There is a portrait of Rutherfurd, by Colvin Smith, in Parliament House, Edinburgh, where there is also a bust, by Brodie. A portrait, by Sir John Watson Gordon, is in the National Gallery of Scotland. Another portrait, by the last-named artist, belongs to the Leith town council.

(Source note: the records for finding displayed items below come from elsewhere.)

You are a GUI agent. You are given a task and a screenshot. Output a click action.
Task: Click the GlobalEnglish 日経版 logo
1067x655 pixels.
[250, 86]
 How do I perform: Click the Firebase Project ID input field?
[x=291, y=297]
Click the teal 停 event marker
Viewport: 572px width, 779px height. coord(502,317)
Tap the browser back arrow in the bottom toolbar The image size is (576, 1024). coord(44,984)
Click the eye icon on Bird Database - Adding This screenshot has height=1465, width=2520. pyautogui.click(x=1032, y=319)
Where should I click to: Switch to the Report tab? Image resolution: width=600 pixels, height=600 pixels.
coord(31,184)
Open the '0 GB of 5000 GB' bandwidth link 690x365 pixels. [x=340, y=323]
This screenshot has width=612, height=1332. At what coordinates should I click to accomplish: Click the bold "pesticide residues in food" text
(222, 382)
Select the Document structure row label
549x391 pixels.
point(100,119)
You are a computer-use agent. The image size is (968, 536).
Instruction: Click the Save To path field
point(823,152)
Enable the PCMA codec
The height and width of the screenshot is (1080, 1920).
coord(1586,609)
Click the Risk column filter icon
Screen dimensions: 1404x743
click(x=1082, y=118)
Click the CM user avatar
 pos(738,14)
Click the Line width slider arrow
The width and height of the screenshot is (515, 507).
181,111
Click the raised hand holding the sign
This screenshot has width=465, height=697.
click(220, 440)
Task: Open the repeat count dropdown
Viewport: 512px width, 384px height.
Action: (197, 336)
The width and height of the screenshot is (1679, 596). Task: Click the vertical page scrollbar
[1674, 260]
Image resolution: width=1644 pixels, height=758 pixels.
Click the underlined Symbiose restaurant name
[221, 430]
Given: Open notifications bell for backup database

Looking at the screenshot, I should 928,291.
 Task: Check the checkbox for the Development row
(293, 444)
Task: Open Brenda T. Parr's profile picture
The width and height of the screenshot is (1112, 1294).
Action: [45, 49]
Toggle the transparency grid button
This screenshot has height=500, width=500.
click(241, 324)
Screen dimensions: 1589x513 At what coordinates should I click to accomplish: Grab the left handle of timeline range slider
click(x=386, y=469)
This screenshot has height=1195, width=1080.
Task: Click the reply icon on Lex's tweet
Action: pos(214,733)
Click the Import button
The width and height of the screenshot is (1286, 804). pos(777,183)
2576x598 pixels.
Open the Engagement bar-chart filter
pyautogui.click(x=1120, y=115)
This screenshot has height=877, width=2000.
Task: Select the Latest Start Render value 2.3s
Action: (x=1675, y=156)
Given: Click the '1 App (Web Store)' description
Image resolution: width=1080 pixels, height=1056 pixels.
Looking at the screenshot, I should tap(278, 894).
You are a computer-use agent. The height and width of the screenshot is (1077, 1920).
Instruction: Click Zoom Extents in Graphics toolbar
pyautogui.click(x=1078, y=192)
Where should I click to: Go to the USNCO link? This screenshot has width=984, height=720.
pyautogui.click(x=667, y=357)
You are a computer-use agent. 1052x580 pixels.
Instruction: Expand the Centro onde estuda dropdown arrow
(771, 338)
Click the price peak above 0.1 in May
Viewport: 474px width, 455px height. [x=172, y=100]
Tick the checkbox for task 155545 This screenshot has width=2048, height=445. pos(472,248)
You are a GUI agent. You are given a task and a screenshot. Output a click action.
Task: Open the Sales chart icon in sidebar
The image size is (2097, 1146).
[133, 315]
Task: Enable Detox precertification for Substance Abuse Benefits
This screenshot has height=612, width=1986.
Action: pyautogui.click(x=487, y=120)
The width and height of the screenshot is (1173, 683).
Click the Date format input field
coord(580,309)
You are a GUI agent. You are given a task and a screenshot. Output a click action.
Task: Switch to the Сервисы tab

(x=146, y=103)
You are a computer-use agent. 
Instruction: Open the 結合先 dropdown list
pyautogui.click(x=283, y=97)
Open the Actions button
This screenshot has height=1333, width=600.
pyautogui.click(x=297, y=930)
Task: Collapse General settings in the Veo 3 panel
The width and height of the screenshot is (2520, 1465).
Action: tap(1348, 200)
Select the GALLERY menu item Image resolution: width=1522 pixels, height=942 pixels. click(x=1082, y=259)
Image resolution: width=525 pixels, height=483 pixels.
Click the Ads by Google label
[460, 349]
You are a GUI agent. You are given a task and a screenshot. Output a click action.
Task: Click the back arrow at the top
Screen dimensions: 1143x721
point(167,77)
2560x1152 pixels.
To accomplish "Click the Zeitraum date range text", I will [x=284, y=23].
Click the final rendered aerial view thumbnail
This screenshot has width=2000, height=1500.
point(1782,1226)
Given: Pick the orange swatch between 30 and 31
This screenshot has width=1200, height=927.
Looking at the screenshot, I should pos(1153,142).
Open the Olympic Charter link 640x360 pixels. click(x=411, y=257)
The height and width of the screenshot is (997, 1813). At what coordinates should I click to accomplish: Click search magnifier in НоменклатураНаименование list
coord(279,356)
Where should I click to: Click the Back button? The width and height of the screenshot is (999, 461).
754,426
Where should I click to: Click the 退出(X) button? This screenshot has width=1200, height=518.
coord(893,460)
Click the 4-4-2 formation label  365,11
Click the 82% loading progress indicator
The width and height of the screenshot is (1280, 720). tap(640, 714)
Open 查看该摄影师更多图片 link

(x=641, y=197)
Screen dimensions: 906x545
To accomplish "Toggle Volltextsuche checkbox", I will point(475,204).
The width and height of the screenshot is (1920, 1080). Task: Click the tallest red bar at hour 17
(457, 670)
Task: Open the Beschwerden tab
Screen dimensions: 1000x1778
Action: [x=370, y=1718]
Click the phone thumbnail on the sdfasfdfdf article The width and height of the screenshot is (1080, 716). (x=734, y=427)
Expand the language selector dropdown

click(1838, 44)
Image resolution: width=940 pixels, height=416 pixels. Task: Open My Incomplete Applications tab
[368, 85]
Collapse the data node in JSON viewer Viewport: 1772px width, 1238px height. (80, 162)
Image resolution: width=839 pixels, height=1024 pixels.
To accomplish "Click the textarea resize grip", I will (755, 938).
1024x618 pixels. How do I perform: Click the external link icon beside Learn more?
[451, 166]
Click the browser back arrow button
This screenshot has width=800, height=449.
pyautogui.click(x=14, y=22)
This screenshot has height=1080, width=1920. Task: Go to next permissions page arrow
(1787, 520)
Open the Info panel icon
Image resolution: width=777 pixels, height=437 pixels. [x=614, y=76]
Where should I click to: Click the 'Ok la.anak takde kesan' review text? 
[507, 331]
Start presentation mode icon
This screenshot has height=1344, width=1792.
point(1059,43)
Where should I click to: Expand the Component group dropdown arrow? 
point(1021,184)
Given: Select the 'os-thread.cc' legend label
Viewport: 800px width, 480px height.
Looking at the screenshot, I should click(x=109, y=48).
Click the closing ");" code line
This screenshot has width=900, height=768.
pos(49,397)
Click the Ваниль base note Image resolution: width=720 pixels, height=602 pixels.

[Besides the authorities quoted in the text the following have been consulted: Mrs. Gordon's Memoir of Christopher North, 1862, i. 185, ii. 248–9, 357–6, 367; Anderson's Scottish Nation, 1863, iii. 392–3; Grant's Old and New Edinburgh, ii. 98, 156, 174, iii. 68, 111; Scotsman, 16 Dec. 1854; Times, 16 Dec. 1854; Illustrated London News, 23 Dec. 1854; Gent. Mag. 1852 ii. 656, 1855 i. 194–5; Annual Register, 1854, App. to Chron. p. 373; Scots Mag. 1822, i. 694; Irving's Book of Scotsmen, 1881, p. 455; Foster's Members of Parliament, Scotland, 1882, p. 301; Official Return of Lists of Members of Parliament, ii. 374, 392, 409; Notes and Queries, 8th ser. vii. 367; Haydn's Book of Dignities, 1890.]